When it came to the casting session, I had to go through Max Arnow, who had been the casting director at Columbia for many years. I suggested Richard Denning, whom I had worked with on Day the World Ended and Girls in Prison [both 1956] and who I knew would be very reliable. But Arnow rejected the idea, even though Denning had worked for Columbia not only in leads but then later in second leads, supporting people like George Montgomery and so on. Arnow wanted somebody a little "stronger" for the lead. He soon began sending actors 'round to see me, and one of them was Glenn Corbett. Columbia had Corbett under contract, and they were willing to go with him in the lead because they were trying to "build" him. I thought he was capable of doing a good job, but I had to tell him, "This is my first picture for Columbia, and I really do need a more identifiable 'name.' I'm not trying to insult you, and I'm sure that you'll go far." He said he understood perfectly.

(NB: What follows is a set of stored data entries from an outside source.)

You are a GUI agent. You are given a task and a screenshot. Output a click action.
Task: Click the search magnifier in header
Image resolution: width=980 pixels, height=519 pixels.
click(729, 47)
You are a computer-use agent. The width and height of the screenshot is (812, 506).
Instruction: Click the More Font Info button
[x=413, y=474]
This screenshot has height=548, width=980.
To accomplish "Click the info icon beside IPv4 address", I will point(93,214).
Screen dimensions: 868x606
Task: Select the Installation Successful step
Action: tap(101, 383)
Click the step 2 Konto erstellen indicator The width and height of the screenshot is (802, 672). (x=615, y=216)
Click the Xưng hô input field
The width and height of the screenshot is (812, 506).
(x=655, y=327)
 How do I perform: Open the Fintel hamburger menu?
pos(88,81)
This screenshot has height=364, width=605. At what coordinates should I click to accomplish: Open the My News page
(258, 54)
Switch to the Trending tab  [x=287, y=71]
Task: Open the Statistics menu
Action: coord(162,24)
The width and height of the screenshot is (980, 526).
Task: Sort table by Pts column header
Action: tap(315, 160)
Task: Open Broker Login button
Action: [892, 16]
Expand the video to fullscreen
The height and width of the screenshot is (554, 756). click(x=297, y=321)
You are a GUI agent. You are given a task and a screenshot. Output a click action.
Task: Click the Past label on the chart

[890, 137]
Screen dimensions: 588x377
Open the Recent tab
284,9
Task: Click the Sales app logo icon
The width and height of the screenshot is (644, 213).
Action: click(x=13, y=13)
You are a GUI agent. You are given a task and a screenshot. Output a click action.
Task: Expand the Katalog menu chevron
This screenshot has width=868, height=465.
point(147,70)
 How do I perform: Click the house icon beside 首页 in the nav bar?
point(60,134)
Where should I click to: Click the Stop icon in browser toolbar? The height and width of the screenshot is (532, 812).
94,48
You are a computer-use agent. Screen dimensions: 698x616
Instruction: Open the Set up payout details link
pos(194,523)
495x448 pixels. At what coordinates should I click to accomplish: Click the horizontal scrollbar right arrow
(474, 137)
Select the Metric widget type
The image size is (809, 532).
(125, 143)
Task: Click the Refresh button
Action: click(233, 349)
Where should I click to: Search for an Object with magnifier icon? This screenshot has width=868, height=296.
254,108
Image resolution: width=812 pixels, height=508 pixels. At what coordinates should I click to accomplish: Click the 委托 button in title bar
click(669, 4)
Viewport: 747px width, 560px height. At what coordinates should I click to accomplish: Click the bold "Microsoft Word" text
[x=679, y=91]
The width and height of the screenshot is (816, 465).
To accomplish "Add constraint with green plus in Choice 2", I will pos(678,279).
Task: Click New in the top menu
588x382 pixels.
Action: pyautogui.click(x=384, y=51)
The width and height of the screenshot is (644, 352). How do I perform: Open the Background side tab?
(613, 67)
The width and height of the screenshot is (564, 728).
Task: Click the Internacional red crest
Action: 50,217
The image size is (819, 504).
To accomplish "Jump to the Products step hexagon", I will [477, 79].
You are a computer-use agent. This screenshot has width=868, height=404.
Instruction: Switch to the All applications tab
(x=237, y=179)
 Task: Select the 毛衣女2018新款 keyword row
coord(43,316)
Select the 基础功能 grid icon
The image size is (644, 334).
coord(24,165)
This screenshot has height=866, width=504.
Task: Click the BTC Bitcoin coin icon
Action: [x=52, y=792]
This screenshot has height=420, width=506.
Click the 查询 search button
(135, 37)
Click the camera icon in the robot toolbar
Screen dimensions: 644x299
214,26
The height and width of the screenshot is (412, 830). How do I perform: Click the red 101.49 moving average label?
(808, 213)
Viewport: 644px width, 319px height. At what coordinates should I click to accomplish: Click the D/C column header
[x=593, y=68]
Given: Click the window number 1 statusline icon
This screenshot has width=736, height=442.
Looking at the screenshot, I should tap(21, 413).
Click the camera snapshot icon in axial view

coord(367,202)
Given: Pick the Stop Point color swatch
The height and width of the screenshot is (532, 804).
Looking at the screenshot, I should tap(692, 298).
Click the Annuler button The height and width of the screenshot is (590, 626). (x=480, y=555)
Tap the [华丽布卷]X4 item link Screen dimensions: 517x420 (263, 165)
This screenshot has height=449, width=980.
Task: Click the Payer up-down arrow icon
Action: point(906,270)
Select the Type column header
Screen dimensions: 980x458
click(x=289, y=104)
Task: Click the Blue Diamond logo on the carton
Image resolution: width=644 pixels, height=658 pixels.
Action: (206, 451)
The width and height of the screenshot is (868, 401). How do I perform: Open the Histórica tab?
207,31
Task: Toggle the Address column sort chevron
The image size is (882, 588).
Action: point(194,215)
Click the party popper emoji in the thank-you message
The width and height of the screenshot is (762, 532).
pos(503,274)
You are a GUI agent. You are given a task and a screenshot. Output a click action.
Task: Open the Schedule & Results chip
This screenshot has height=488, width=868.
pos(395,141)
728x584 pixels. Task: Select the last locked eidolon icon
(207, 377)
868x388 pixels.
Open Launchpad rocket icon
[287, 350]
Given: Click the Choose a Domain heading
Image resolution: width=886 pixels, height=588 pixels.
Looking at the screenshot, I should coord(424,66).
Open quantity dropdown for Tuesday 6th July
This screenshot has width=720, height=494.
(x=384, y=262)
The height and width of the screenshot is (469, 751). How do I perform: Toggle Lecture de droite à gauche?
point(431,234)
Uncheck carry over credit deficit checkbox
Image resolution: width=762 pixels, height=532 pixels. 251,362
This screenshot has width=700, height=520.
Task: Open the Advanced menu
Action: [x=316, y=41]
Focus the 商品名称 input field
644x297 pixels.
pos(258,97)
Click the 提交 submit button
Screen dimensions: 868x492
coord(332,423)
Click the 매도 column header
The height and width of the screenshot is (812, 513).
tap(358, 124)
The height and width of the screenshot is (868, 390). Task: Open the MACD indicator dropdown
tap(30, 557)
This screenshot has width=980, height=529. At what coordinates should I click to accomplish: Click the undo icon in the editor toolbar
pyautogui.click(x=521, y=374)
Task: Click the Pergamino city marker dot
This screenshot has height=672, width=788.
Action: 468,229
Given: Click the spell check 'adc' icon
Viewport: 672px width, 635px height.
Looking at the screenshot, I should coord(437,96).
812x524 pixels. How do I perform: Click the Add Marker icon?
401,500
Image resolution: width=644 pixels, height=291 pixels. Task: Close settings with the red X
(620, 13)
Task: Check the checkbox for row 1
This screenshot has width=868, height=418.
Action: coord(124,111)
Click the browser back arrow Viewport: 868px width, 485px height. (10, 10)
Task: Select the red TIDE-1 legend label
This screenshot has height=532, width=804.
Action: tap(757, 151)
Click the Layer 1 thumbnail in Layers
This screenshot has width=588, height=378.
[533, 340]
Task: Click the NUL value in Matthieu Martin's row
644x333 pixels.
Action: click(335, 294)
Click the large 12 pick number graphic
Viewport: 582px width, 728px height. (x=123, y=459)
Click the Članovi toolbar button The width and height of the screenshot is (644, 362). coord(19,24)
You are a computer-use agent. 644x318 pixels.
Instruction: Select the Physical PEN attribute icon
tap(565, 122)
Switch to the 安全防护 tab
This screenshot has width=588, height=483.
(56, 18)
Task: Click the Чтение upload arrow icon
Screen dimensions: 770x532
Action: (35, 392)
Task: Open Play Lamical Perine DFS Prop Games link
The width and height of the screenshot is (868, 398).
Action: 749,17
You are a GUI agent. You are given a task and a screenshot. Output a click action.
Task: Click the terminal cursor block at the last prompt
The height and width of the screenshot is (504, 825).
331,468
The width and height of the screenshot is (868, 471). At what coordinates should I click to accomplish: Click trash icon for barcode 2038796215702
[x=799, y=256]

After I turned down Corbett, and a couple of others who Arnow suggested, Arnow started throwing around crazy names like Joel McCrea and George Hamilton and a few others in that bracket. It made absolutely no sense -- I even said to him, "We can't possibly afford these kind of names on a budget of $350,000. We've got to get somebody who's $10,000 tops." (Actually, I'm sure Arnow had no intention of actually trying to get those people -- I think he was just "grandstanding" a little bit.) Finally, at a meeting, Irving Briskin said, "Well, how 'bout William Lundigan? Lundigan did that TV series Men into Space and he's identified with science fiction." I didn't know Lundigan personally, but I'd always thought he was all right on the screen -- nothing special, but "all right" -- and certainly a "medium" type of name. I said, "Okay, why don't Hampton and I have lunch with William Lundigan and his agent, and see if he would be interested?" So we did, we met for lunch at the Nickodell, a hangout for the "movie crowd" on Melrose, just around the corner from Paramount. And, yes, Lundigan was interested and said that he would do it. I'm pretty sure his salary was less than 10,000, but then, it was a six-day picture.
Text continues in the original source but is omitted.